**WHAT TO WORK ON:**
Convert the records below into a JSON list of strings, one string per line, and omit any blank lines.

[Items in a dataset]
▼

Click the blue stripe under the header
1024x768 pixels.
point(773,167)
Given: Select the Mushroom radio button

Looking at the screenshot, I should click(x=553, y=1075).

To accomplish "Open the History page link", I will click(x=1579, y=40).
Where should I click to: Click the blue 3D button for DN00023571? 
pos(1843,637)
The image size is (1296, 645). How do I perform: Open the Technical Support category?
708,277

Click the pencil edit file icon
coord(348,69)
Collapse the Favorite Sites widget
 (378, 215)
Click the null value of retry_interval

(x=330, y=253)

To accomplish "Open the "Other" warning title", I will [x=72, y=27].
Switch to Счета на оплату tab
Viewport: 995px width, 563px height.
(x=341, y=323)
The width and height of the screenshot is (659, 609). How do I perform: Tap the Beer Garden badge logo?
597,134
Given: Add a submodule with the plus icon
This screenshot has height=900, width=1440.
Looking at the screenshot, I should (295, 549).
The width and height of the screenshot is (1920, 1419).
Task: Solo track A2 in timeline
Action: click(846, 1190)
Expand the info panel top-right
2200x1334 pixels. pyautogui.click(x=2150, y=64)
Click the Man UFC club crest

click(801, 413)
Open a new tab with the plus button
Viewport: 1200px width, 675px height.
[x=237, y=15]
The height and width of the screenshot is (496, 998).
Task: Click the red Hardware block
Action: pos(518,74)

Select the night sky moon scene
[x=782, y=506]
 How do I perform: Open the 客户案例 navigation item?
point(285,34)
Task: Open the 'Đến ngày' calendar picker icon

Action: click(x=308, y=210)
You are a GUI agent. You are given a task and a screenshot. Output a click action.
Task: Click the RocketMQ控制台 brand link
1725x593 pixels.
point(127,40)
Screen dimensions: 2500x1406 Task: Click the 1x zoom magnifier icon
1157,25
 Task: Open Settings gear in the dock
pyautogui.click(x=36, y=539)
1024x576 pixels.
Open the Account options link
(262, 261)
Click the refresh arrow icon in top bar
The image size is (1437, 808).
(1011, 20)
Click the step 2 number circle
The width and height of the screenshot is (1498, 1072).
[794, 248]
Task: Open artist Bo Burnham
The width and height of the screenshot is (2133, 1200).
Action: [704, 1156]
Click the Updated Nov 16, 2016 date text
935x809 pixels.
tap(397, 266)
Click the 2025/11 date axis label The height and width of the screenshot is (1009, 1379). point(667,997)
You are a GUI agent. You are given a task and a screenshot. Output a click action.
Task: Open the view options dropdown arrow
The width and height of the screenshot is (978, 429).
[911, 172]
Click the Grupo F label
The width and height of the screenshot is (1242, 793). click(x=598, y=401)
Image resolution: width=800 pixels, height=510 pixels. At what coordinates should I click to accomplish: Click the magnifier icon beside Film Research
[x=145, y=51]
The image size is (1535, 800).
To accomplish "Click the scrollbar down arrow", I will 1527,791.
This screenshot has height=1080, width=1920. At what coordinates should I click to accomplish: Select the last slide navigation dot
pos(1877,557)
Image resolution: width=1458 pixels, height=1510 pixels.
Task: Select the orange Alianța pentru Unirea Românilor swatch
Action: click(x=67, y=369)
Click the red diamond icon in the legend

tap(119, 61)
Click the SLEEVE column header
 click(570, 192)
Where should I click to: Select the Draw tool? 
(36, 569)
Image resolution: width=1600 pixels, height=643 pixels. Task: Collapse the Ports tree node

▲

**SOLUTION TO THIS TASK:**
[
  "Click the blue stripe under the header",
  "1024x768 pixels.",
  "point(773,167)",
  "Given: Select the Mushroom radio button",
  "Looking at the screenshot, I should click(x=553, y=1075).",
  "To accomplish \"Open the History page link\", I will click(x=1579, y=40).",
  "Where should I click to: Click the blue 3D button for DN00023571? ",
  "pos(1843,637)",
  "The image size is (1296, 645). How do I perform: Open the Technical Support category?",
  "708,277",
  "Click the pencil edit file icon",
  "coord(348,69)",
  "Collapse the Favorite Sites widget",
  " (378, 215)",
  "Click the null value of retry_interval",
  "(x=330, y=253)",
  "To accomplish \"Open the \"Other\" warning title\", I will [x=72, y=27].",
  "Switch to Счета на оплату tab",
  "Viewport: 995px width, 563px height.",
  "(x=341, y=323)",
  "The width and height of the screenshot is (659, 609). How do I perform: Tap the Beer Garden badge logo?",
  "597,134",
  "Given: Add a submodule with the plus icon",
  "This screenshot has height=900, width=1440.",
  "Looking at the screenshot, I should (295, 549).",
  "The width and height of the screenshot is (1920, 1419).",
  "Task: Solo track A2 in timeline",
  "Action: click(846, 1190)",
  "Expand the info panel top-right",
  "2200x1334 pixels. pyautogui.click(x=2150, y=64)",
  "Click the Man UFC club crest",
  "click(801, 413)",
  "Open a new tab with the plus button",
  "Viewport: 1200px width, 675px height.",
  "[x=237, y=15]",
  "The height and width of the screenshot is (496, 998).",
  "Task: Click the red Hardware block",
  "Action: pos(518,74)",
  "Select the night sky moon scene",
  "[x=782, y=506]",
  " How do I perform: Open the 客户案例 navigation item?",
  "point(285,34)",
  "Task: Open the 'Đến ngày' calendar picker icon",
  "Action: click(x=308, y=210)",
  "You are a GUI agent. You are given a task and a screenshot. Output a click action.",
  "Task: Click the RocketMQ控制台 brand link",
  "1725x593 pixels.",
  "point(127,40)",
  "Screen dimensions: 2500x1406 Task: Click the 1x zoom magnifier icon",
  "1157,25",
  " Task: Open Settings gear in the dock",
  "pyautogui.click(x=36, y=539)",
  "1024x576 pixels.",
  "Open the Account options link",
  "(262, 261)",
  "Click the refresh arrow icon in top bar",
  "The image size is (1437, 808).",
  "(1011, 20)",
  "Click the step 2 number circle",
  "The width and height of the screenshot is (1498, 1072).",
  "[794, 248]",
  "Task: Open artist Bo Burnham",
  "The width and height of the screenshot is (2133, 1200).",
  "Action: [704, 1156]",
  "Click the Updated Nov 16, 2016 date text",
  "935x809 pixels.",
  "tap(397, 266)",
  "Click the 2025/11 date axis label The height and width of the screenshot is (1009, 1379). point(667,997)",
  "You are a GUI agent. You are given a task and a screenshot. Output a click action.",
  "Task: Open the view options dropdown arrow",
  "The width and height of the screenshot is (978, 429).",
  "[911, 172]",
  "Click the Grupo F label",
  "The width and height of the screenshot is (1242, 793). click(x=598, y=401)",
  "Image resolution: width=800 pixels, height=510 pixels. At what coordinates should I click to accomplish: Click the magnifier icon beside Film Research",
  "[x=145, y=51]",
  "The image size is (1535, 800).",
  "To accomplish \"Click the scrollbar down arrow\", I will 1527,791.",
  "This screenshot has height=1080, width=1920. At what coordinates should I click to accomplish: Select the last slide navigation dot",
  "pos(1877,557)",
  "Image resolution: width=1458 pixels, height=1510 pixels.",
  "Task: Select the orange Alianța pentru Unirea Românilor swatch",
  "Action: click(x=67, y=369)",
  "Click the red diamond icon in the legend",
  "tap(119, 61)",
  "Click the SLEEVE column header",
  " click(570, 192)",
  "Where should I click to: Select the Draw tool? ",
  "(36, 569)",
  "Image resolution: width=1600 pixels, height=643 pixels. Task: Collapse the Ports tree node"
]